WHAT YOU NEED TO DO
Convert the listing below into a Markdown table with the columns Row and Line. Put one line per row, numbered in order, and skip any blank lines.

begin STORED DATA

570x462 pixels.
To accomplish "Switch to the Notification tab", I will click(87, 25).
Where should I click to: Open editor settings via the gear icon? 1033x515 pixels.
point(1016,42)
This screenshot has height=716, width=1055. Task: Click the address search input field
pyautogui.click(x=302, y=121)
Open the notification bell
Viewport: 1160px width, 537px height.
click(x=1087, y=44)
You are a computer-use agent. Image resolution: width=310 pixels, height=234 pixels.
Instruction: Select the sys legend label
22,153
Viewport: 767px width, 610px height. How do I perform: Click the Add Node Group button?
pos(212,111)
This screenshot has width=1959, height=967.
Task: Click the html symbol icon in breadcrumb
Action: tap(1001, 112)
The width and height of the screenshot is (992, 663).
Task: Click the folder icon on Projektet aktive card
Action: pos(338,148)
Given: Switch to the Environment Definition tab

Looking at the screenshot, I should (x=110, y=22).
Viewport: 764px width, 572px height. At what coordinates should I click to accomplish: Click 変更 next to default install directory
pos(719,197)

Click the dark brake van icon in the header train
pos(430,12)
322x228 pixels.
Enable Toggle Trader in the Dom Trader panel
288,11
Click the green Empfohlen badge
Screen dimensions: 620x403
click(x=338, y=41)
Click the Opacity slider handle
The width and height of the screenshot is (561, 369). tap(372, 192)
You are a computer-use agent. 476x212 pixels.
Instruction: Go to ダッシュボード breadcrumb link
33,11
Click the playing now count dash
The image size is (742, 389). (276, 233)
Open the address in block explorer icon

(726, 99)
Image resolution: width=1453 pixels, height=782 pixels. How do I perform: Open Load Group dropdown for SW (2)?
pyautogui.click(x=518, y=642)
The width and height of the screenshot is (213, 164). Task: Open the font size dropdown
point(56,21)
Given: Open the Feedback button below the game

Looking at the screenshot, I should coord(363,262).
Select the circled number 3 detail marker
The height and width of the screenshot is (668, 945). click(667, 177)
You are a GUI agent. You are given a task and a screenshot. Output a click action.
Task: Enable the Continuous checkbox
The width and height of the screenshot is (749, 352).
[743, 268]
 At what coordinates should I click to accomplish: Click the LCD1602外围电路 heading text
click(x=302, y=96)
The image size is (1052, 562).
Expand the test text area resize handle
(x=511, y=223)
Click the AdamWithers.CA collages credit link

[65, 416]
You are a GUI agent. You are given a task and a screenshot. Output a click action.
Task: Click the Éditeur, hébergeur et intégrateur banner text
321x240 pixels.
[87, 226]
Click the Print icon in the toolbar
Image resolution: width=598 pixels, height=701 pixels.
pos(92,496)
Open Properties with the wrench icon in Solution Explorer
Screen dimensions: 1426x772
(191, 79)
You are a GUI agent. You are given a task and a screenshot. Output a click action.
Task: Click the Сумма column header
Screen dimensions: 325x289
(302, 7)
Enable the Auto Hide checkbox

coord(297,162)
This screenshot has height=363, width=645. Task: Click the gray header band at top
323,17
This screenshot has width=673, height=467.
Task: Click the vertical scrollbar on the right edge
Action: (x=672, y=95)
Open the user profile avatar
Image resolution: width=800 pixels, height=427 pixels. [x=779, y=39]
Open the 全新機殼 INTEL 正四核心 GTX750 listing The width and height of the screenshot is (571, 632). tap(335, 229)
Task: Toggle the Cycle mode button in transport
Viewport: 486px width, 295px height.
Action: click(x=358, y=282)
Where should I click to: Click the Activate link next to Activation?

end STORED DATA

RESPONSE TO THIS TASK
| Row | Line |
|---|---|
| 1 | 570x462 pixels. |
| 2 | To accomplish "Switch to the Notification tab", I will click(87, 25). |
| 3 | Where should I click to: Open editor settings via the gear icon? 1033x515 pixels. |
| 4 | point(1016,42) |
| 5 | This screenshot has height=716, width=1055. Task: Click the address search input field |
| 6 | pyautogui.click(x=302, y=121) |
| 7 | Open the notification bell |
| 8 | Viewport: 1160px width, 537px height. |
| 9 | click(x=1087, y=44) |
| 10 | You are a computer-use agent. Image resolution: width=310 pixels, height=234 pixels. |
| 11 | Instruction: Select the sys legend label |
| 12 | 22,153 |
| 13 | Viewport: 767px width, 610px height. How do I perform: Click the Add Node Group button? |
| 14 | pos(212,111) |
| 15 | This screenshot has width=1959, height=967. |
| 16 | Task: Click the html symbol icon in breadcrumb |
| 17 | Action: tap(1001, 112) |
| 18 | The width and height of the screenshot is (992, 663). |
| 19 | Task: Click the folder icon on Projektet aktive card |
| 20 | Action: pos(338,148) |
| 21 | Given: Switch to the Environment Definition tab |
| 22 | Looking at the screenshot, I should (x=110, y=22). |
| 23 | Viewport: 764px width, 572px height. At what coordinates should I click to accomplish: Click 変更 next to default install directory |
| 24 | pos(719,197) |
| 25 | Click the dark brake van icon in the header train |
| 26 | pos(430,12) |
| 27 | 322x228 pixels. |
| 28 | Enable Toggle Trader in the Dom Trader panel |
| 29 | 288,11 |
| 30 | Click the green Empfohlen badge |
| 31 | Screen dimensions: 620x403 |
| 32 | click(x=338, y=41) |
| 33 | Click the Opacity slider handle |
| 34 | The width and height of the screenshot is (561, 369). tap(372, 192) |
| 35 | You are a computer-use agent. 476x212 pixels. |
| 36 | Instruction: Go to ダッシュボード breadcrumb link |
| 37 | 33,11 |
| 38 | Click the playing now count dash |
| 39 | The image size is (742, 389). (276, 233) |
| 40 | Open the address in block explorer icon |
| 41 | (726, 99) |
| 42 | Image resolution: width=1453 pixels, height=782 pixels. How do I perform: Open Load Group dropdown for SW (2)? |
| 43 | pyautogui.click(x=518, y=642) |
| 44 | The width and height of the screenshot is (213, 164). Task: Open the font size dropdown |
| 45 | point(56,21) |
| 46 | Given: Open the Feedback button below the game |
| 47 | Looking at the screenshot, I should coord(363,262). |
| 48 | Select the circled number 3 detail marker |
| 49 | The height and width of the screenshot is (668, 945). click(667, 177) |
| 50 | You are a GUI agent. You are given a task and a screenshot. Output a click action. |
| 51 | Task: Enable the Continuous checkbox |
| 52 | The width and height of the screenshot is (749, 352). |
| 53 | [743, 268] |
| 54 |  At what coordinates should I click to accomplish: Click the LCD1602外围电路 heading text |
| 55 | click(x=302, y=96) |
| 56 | The image size is (1052, 562). |
| 57 | Expand the test text area resize handle |
| 58 | (x=511, y=223) |
| 59 | Click the AdamWithers.CA collages credit link |
| 60 | [65, 416] |
| 61 | You are a GUI agent. You are given a task and a screenshot. Output a click action. |
| 62 | Task: Click the Éditeur, hébergeur et intégrateur banner text |
| 63 | 321x240 pixels. |
| 64 | [87, 226] |
| 65 | Click the Print icon in the toolbar |
| 66 | Image resolution: width=598 pixels, height=701 pixels. |
| 67 | pos(92,496) |
| 68 | Open Properties with the wrench icon in Solution Explorer |
| 69 | Screen dimensions: 1426x772 |
| 70 | (191, 79) |
| 71 | You are a GUI agent. You are given a task and a screenshot. Output a click action. |
| 72 | Task: Click the Сумма column header |
| 73 | Screen dimensions: 325x289 |
| 74 | (302, 7) |
| 75 | Enable the Auto Hide checkbox |
| 76 | coord(297,162) |
| 77 | This screenshot has height=363, width=645. Task: Click the gray header band at top |
| 78 | 323,17 |
| 79 | This screenshot has width=673, height=467. |
| 80 | Task: Click the vertical scrollbar on the right edge |
| 81 | Action: (x=672, y=95) |
| 82 | Open the user profile avatar |
| 83 | Image resolution: width=800 pixels, height=427 pixels. [x=779, y=39] |
| 84 | Open the 全新機殼 INTEL 正四核心 GTX750 listing The width and height of the screenshot is (571, 632). tap(335, 229) |
| 85 | Task: Toggle the Cycle mode button in transport |
| 86 | Viewport: 486px width, 295px height. |
| 87 | Action: click(x=358, y=282) |
| 88 | Where should I click to: Click the Activate link next to Activation? |